How can I know if I’m in a bad situation?

I suggest you to run gitk or gitk --all. The commit tree should be self-explainatory.

Also, if git log shows you any merge commits, this means that it isn’t properly synced with the upstream branch

What should I do if I’m in a bad situation?

rebase.
Just do (we’ll assume that “upstream” is your name for http://github.com/emesene/emesene repo)
git fetch upstream (fetch the latest changes from the upstream branch)
git rebase upstream/master (rebase upon the upstream branch)
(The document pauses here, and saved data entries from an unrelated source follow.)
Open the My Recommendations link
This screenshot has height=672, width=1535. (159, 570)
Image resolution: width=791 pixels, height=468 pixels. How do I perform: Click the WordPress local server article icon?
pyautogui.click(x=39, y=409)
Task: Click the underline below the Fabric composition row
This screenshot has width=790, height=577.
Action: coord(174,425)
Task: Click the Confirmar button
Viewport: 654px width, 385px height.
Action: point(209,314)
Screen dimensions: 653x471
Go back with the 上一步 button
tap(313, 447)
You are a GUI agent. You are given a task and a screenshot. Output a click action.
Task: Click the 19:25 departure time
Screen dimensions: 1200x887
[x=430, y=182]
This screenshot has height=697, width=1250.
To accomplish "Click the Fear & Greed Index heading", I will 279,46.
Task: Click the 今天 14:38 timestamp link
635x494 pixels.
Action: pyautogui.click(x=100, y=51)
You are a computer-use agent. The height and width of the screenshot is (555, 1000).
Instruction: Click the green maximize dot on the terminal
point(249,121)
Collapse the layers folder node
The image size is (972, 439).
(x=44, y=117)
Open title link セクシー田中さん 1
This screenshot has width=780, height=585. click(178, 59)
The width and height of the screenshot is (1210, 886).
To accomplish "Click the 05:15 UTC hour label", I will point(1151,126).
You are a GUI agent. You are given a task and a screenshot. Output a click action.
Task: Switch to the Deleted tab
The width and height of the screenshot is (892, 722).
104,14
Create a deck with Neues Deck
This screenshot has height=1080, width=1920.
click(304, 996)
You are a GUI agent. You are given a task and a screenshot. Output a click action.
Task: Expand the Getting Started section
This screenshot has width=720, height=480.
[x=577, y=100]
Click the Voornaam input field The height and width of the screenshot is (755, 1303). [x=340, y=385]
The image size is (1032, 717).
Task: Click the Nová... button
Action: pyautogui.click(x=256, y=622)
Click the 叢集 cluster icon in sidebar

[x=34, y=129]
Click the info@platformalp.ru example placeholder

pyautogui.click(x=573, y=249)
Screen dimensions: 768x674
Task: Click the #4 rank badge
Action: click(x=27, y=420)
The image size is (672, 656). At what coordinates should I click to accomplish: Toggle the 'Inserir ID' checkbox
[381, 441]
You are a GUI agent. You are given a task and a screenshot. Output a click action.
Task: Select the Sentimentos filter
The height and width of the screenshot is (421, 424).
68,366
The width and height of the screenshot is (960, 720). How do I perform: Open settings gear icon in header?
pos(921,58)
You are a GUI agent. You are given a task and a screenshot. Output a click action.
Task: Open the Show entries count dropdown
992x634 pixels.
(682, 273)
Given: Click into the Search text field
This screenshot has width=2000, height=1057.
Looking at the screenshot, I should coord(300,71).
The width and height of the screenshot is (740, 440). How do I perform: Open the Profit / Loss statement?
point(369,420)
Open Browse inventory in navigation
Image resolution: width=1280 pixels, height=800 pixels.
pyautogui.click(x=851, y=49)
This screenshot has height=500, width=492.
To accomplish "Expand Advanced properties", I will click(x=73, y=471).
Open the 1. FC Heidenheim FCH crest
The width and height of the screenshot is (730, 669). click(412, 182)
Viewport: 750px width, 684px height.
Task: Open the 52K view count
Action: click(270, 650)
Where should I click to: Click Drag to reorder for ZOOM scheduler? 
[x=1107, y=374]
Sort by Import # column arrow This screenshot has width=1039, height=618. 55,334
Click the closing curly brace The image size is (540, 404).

Sometimes, if you have any merge commits in your branch, this won’t work. The best way to get rid of them is using git fetch upstream (this will fetch the latest changes of the upstream branch) and then do git reset --hard upstream/master. BE AWARE THAT THIS WILL THROW AWAY ALL YOUR CHANGES.

If you want to keep your changes, you can put them in a different branch first git branch branchname. Now you’ll have a branch with your committed changes backed up. It’s now safe to reset. If you want to pull the changes back to your master branch, you could use git cherry-pick branchname 1234567890abcdef1234567890abcdef12345678, where 1234567890abcdef1234567890abcdef12345678 is the commit you want in your master branch.

Further readings

git user manual: rebase

Hai to the world (push)

Work in progress

Sometimes your feature is not still complete, but you still want to make the world know about it.

git push origin foobar will upload the branch “foobar” to your GitHub repository.
You can view it at the URL https://github.com/YOURNAME/emesene/tree/foobar
So, you’ll have TWO branches on your GitHub repo: master and foobar.
When you go to https://github.com/YOURNAME/emesene it will display “master” by default, but you can browse to “foobar” easily.

Feature complete

When your work on that feature is finally done, you should merge the changes in the master branch:

git checkout master
git merge foobar

If you behave like a good boy, it shouldn’t report conflicts and there shouldn’t be any merge commits. However, conflicts could happen. In this case you’d better cherry-pick the changes back into your master branch

git push origin master will upload the changes you just did to your GitHub master branch.

You could keep your foobar branch (if you like “feature-branch” development style, which I won’t discuss here), or you could delete it:

git push origin :foobar will remove foobar branch from GitHub
git branch -d foobar will remove the branch foobar from your local repo, too.